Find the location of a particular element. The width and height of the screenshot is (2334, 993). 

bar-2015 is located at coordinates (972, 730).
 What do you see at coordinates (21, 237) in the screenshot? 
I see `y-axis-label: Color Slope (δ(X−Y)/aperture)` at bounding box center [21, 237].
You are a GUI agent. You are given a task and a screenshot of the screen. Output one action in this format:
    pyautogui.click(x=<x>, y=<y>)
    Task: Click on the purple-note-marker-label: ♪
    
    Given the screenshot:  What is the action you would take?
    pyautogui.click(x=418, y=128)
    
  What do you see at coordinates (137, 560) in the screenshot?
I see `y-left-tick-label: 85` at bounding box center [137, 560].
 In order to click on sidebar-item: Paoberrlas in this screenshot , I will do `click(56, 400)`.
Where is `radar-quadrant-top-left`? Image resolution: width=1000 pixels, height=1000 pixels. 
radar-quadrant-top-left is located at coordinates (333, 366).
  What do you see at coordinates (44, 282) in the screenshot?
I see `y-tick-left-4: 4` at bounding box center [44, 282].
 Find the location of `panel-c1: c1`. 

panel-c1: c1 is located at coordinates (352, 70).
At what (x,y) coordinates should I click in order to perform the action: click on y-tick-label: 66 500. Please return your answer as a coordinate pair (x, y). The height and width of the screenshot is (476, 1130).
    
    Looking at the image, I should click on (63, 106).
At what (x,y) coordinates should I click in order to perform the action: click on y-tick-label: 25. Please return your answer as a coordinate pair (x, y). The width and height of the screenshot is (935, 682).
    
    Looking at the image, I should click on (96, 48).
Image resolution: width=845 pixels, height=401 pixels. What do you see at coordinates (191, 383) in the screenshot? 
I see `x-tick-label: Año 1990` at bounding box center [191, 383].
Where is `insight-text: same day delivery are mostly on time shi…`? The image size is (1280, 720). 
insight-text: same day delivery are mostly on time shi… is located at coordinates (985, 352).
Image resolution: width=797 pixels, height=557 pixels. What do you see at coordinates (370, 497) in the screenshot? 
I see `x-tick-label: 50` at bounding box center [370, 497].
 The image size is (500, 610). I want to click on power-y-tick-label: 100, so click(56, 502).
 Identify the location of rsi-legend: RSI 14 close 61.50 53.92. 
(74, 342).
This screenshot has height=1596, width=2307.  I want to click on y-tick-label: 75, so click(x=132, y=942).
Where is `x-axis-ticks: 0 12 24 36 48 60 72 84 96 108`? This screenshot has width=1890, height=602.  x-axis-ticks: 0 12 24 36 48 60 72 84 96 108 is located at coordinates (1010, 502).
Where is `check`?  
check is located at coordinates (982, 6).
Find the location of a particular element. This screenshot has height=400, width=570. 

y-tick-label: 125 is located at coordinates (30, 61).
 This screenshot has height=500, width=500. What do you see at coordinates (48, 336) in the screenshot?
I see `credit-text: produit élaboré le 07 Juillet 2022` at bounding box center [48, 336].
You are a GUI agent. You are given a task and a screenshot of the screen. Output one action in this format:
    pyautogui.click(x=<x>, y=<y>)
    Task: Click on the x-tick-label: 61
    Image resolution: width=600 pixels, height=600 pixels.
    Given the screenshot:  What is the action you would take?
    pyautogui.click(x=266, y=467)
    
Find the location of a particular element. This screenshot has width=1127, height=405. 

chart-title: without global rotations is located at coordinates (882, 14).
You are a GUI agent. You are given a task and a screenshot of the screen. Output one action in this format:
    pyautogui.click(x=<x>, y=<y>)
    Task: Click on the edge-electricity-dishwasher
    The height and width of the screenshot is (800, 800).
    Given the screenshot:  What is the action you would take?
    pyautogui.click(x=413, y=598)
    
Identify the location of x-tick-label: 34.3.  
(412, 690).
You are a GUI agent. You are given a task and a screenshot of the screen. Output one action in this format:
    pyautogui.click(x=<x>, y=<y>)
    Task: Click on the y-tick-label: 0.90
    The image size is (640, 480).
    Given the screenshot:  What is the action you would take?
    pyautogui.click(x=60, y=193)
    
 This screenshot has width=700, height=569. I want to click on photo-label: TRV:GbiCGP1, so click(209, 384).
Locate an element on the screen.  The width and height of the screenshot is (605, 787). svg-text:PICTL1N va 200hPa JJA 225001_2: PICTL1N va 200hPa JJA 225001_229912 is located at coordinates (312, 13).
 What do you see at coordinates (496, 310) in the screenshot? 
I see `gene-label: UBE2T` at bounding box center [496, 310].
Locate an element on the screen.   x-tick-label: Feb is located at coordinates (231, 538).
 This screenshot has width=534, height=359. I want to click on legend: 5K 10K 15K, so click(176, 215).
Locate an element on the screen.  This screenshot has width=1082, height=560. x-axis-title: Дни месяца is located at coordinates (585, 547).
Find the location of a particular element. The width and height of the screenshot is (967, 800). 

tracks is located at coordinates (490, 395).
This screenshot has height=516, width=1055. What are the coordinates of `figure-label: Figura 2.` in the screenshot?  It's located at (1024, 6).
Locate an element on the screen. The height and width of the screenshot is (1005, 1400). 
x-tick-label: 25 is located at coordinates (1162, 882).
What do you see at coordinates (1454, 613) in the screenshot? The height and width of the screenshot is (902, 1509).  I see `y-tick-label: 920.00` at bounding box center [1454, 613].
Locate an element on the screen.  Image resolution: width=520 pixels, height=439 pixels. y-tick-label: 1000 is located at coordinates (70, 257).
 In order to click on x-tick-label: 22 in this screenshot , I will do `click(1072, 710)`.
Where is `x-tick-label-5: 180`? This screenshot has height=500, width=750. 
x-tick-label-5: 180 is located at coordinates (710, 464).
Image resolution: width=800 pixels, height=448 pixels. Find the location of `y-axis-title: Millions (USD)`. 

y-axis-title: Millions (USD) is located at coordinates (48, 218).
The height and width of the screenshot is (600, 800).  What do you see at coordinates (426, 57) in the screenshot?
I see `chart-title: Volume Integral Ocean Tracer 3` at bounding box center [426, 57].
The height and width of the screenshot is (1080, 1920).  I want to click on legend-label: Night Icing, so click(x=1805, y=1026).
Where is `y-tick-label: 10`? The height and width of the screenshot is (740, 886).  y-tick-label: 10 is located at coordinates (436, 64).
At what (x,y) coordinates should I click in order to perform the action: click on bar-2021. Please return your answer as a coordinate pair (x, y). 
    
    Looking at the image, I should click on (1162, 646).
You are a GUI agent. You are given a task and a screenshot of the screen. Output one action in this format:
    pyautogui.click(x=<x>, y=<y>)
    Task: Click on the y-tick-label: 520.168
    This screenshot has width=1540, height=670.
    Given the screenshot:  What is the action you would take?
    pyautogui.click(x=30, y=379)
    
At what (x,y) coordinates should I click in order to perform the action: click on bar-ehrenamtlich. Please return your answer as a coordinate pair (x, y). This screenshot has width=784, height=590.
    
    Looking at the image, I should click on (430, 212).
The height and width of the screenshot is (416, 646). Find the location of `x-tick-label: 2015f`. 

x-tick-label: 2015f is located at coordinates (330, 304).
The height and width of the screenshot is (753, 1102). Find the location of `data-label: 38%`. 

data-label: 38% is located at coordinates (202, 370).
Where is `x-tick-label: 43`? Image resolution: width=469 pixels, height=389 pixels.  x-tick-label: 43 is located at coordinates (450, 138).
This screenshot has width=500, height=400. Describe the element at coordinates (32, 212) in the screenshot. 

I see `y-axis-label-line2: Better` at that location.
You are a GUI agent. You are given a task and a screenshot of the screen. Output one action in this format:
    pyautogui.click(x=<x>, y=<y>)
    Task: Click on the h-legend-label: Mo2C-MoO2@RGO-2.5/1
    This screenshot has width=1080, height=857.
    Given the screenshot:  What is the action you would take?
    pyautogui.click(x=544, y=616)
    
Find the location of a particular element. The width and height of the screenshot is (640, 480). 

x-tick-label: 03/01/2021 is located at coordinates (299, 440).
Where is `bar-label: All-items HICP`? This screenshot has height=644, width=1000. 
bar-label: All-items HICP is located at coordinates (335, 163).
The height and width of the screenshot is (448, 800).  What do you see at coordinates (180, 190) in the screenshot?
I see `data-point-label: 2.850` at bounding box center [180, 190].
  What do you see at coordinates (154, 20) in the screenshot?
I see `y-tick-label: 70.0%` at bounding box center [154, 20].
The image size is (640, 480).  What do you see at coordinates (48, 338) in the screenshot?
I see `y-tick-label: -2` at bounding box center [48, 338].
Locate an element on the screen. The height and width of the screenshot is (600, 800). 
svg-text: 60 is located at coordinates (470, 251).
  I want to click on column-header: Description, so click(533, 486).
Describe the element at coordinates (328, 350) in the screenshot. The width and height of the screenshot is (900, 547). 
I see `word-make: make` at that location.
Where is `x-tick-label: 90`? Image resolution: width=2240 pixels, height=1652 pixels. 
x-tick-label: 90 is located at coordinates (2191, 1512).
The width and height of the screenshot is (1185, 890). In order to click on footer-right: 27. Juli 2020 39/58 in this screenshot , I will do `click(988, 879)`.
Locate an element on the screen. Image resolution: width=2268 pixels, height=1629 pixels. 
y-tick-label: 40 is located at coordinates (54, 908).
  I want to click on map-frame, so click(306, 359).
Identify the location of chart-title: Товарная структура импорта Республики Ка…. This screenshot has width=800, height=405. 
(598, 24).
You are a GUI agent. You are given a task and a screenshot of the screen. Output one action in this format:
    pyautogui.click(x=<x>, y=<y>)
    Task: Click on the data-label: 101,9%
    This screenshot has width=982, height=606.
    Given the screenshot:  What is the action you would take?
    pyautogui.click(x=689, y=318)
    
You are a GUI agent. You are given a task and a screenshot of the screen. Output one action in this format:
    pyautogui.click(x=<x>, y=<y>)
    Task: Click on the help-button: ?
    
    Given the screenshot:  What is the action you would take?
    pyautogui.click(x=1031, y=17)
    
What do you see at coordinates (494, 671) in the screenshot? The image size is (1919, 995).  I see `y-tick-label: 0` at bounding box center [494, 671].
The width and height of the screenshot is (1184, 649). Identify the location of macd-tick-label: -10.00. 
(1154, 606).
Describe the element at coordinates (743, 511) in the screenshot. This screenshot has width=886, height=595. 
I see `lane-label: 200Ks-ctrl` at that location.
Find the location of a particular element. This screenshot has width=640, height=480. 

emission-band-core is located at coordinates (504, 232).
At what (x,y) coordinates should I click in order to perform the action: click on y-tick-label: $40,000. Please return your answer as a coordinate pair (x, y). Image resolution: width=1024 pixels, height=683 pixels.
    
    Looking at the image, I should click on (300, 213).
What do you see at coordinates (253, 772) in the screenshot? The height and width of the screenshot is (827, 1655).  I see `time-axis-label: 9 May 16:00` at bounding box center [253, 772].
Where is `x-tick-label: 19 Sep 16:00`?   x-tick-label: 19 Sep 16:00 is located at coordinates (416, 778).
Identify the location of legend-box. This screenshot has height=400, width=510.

----------------

Put everything from the line containing "pixels, height=683 pixels." down to the line containing "Looking at the image, I should click on (300, 213)." into a numbered list, leaving out any blank lines.

*THE ANSWER*
1. At what (x,y) coordinates should I click in order to perform the action: click on y-tick-label: $40,000. Please return your answer as a coordinate pair (x, y). Image resolution: width=1024 pixels, height=683 pixels.
2.     Looking at the image, I should click on (300, 213).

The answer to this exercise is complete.